**Description of the task**
In the records, find every line with the word "MARKOTOP" and copy it out.

**Source data**

=-=-=

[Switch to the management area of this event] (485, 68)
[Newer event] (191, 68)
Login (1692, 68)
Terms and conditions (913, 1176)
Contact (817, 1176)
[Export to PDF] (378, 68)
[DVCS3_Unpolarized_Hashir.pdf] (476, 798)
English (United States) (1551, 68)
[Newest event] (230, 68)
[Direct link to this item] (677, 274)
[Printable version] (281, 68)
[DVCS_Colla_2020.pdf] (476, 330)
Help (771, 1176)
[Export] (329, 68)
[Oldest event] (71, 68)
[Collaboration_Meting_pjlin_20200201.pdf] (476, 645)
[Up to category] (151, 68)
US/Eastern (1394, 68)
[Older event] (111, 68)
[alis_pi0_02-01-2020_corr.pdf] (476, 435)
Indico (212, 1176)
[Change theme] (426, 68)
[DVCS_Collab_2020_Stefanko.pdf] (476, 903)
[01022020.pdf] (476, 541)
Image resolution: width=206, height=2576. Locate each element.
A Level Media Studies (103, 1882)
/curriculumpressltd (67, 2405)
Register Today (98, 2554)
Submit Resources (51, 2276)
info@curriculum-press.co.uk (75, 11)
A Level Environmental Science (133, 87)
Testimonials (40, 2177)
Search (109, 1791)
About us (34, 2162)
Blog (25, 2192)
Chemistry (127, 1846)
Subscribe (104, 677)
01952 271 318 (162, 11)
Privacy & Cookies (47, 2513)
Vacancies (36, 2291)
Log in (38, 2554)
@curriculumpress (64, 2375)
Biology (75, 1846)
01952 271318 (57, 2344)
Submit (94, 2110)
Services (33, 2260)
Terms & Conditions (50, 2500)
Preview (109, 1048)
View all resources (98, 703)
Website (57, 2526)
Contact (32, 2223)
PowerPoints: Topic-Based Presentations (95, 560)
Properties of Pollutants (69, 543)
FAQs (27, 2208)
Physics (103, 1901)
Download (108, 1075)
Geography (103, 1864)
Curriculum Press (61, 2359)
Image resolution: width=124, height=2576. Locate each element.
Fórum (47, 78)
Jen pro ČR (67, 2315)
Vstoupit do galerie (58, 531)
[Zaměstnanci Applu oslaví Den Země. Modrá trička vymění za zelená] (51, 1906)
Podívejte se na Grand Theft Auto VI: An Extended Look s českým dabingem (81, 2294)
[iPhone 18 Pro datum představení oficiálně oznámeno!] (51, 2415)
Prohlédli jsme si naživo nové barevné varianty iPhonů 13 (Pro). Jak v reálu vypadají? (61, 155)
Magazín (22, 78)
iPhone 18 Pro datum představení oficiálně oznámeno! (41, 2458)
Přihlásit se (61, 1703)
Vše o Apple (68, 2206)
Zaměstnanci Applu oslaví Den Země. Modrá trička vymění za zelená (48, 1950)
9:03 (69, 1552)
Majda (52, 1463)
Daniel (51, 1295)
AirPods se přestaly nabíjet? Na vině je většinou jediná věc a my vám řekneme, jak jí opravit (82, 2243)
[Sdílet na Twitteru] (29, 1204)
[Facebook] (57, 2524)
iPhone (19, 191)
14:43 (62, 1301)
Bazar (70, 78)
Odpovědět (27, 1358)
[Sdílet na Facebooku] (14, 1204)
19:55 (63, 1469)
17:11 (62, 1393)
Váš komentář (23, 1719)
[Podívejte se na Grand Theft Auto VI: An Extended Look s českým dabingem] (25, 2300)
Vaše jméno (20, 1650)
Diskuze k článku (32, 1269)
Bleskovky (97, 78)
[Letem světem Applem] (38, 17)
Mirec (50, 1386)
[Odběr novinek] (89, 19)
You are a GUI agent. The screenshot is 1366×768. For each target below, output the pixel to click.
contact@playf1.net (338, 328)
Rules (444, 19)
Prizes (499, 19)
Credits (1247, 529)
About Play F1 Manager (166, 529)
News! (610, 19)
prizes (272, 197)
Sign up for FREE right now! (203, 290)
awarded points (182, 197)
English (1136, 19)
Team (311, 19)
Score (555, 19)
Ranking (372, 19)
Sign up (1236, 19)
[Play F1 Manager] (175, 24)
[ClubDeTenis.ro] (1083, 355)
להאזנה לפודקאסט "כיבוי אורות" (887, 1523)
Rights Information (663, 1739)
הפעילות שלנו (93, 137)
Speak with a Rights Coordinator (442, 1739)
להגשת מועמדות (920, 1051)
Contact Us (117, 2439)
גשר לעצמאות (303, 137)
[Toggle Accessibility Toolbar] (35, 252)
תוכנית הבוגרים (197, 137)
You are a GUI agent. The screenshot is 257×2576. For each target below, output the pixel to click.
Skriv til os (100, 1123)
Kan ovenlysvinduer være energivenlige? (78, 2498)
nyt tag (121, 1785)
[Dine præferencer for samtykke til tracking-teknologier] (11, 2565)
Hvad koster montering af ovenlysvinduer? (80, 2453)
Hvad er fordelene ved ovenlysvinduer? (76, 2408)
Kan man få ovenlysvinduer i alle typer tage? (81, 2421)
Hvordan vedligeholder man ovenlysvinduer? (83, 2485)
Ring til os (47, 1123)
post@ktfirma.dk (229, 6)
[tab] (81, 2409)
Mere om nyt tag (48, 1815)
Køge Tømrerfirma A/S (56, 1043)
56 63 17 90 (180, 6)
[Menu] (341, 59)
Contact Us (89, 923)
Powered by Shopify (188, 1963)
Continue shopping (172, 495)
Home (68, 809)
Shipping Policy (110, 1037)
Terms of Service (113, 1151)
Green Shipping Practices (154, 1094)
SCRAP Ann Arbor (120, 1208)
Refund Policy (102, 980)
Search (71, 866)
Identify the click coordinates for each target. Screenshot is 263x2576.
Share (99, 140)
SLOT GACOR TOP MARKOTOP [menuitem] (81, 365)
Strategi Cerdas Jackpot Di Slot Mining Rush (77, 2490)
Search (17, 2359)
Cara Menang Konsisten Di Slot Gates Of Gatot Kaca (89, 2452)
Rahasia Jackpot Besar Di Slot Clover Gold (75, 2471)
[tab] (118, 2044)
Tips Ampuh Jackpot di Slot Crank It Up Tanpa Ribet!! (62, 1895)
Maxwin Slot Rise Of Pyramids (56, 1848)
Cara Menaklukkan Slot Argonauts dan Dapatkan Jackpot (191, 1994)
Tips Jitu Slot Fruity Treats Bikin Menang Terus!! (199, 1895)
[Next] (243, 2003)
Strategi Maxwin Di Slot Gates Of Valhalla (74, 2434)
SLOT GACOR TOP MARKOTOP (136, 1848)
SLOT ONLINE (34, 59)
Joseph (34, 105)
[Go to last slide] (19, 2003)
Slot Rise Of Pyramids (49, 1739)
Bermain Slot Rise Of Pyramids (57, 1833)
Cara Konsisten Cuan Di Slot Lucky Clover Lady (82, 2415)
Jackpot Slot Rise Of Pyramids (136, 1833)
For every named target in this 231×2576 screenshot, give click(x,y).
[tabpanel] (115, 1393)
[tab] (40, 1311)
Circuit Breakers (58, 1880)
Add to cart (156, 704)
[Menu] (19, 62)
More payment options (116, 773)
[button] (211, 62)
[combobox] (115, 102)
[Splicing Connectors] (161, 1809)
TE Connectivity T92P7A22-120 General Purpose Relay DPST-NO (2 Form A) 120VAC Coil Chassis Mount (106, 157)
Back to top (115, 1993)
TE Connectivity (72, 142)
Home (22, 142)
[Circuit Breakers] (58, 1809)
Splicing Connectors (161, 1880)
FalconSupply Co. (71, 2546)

=-=-=

**Reply**
SLOT GACOR TOP MARKOTOP [menuitem] (81, 365)
SLOT GACOR TOP MARKOTOP (136, 1848)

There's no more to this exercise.